Timing is everything
Entrepreneurs run a constant race against time. Knowing when and when not to launch your idea or issue business critical information is a skill in itself – too early and you’ll jump the gun, too late and you’ll miss the moment.
Jacob de Geer, CEO and Co-founder at mobile payment provider iZettle, says: “Entrepreneurs who want to be front runners need to get timing down to a tee. But let’s face it, sometimes good timing comes down to good luck.”
People assume that entrepreneurs are thick skinned and hard as nails, able to withstand the inevitable knockbacks and square up to anyone who gets in the way of their plans.
But as Sveinung Skaalnes, head of research and development at international creative business school Hyper Island, points out, these days being able to connect with people is more important than ordering them around.
He says: “It is about being able to show soft skills like empathy and humility. This is what turns an entrepreneur from average to outstanding,” says
Patience is most definitely a virtue. Entrepreneurs are known for being demanding people who want results and success yesterday. Setting unrealistic expectations can put unnecessary pressure on yourself, your business and those around you. It is important to recognise that consumers are creatures of habit who require time and persuasion in order to adopt new ways of doing things. Success takes time, usually longer than anticipated.
A strong work ethic
Successful entrepreneurs have an unwavering work ethic and a relentless determination to succeed.
“A good idea is essential, but not enough,” says Eamon Jubbawy COO and co-founder of Onfido. “To build a successful business, entrepreneurs must be willing to put in the hours – evenings and weekends often included – and truly believe in their idea.”
SacrificeIt might sound obvious but you must be prepared to work hard and sacrifice the things so many people in life take for granted, free time being one of them.
Antony Woodcock, co-founder of Maki, London’s first bespoke, on-demand sushi shop, says: “If you are willing to put your business before 80% of everything else in your life then you might just have what it takes. You work for your business it doesn’t work for you and so you have to be prepared to do what is needed to make it work.”
The emotional rollercoaster of being an entrepreneur can be tough. Business owners must be able to fall one day and get back up the next. You’ve got to be willing to try new things, fail, improve and iterate without getting too caught up in the emotional highs and lows that come with the successes and failures of running a business. Building resilience is essential.
Taking calculated risks
In school it is all about your ability to learn. In the business world, it is all about your ability to do.

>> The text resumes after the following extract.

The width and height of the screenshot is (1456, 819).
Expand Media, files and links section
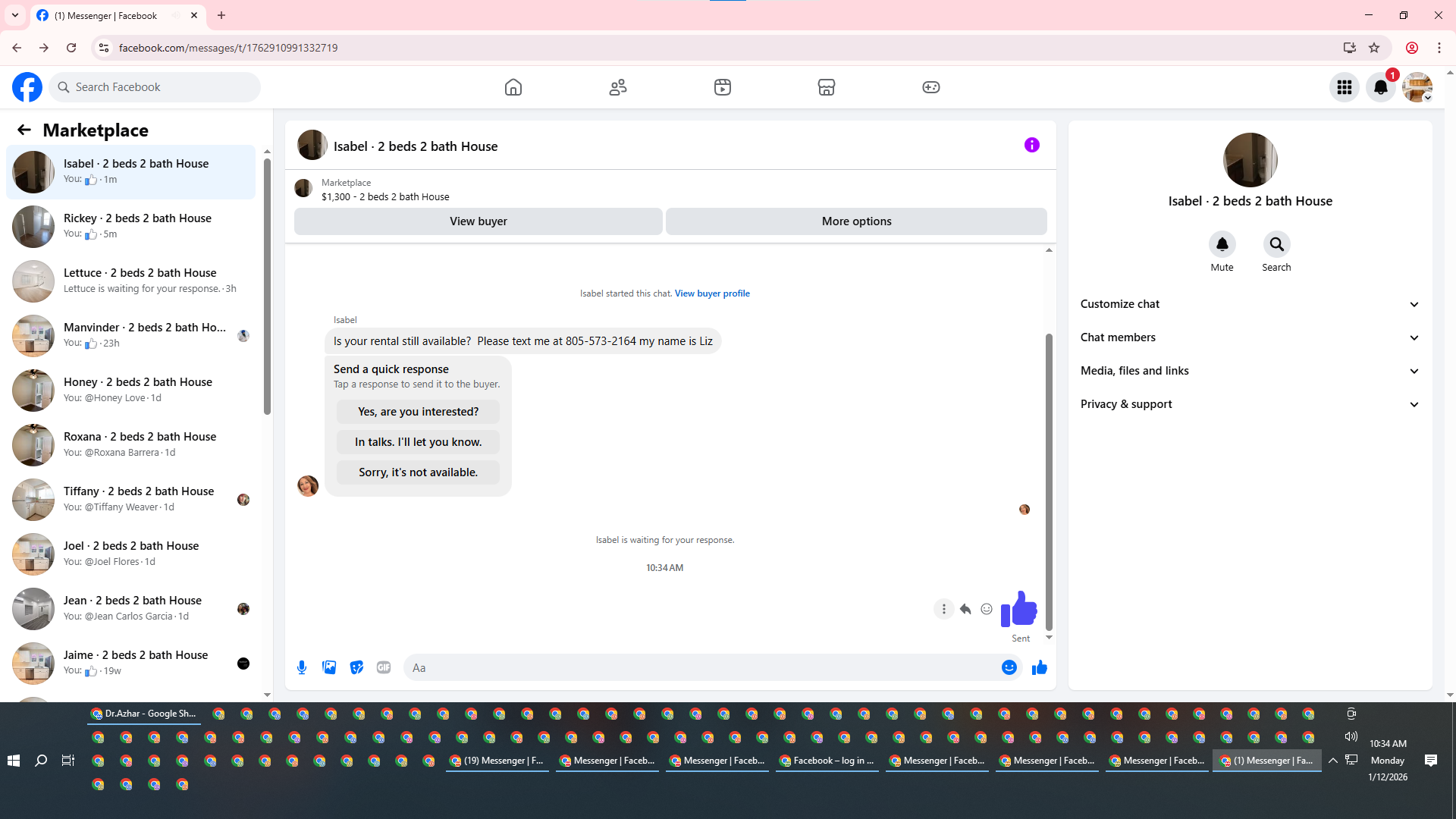(1249, 371)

Execution is everything, says Debbie Wosskow, founder and CEO at home exchange club Love Home Swap.
“The school environment needs to adapt to teach our entrepreneurs of tomorrow how to effectively execute a plan whatever happens. They need to learn how to assess and take risks and navigate lots of other unforeseen challenges along the way,” she says.

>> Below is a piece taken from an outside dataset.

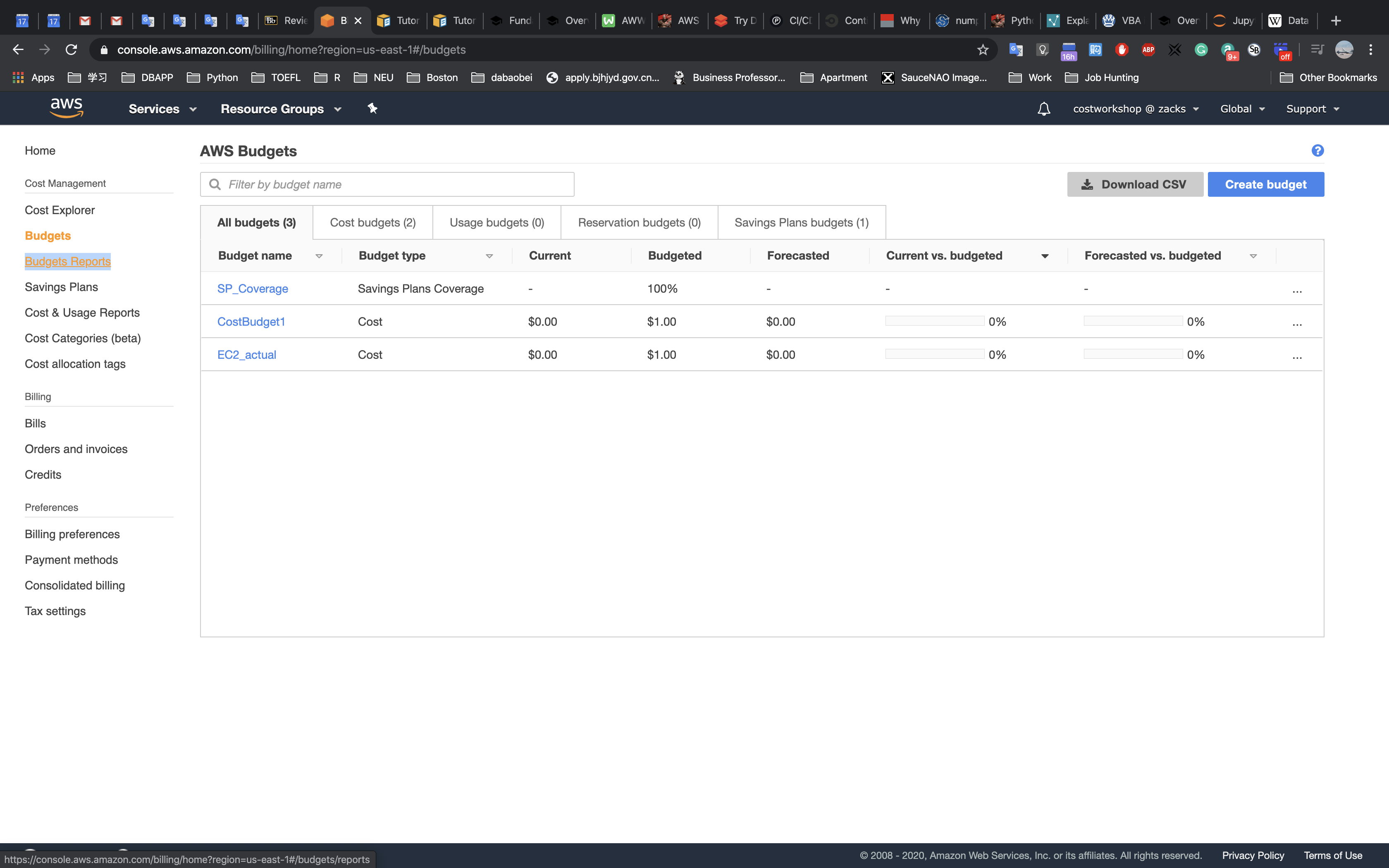This screenshot has height=868, width=1389.
Task: Open actions menu for EC2_actual row
Action: (1296, 355)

Make your time work for you. Successful leaders don’t chase the day; they tackle it head on. People assume killer hours are essential to success, but they aren’t. It’s about how you work and maximising every moment.
“I set myself an iron rule to finish at 17:30 so that I have quality time with the children each day,” says Wosskow. “That gives you a focus and also provides the work-life balance that, in turn, keeps you fresh and more efficient. It is important schools start to teach skills such as time management as this skill could make or break of an entrepreneur.”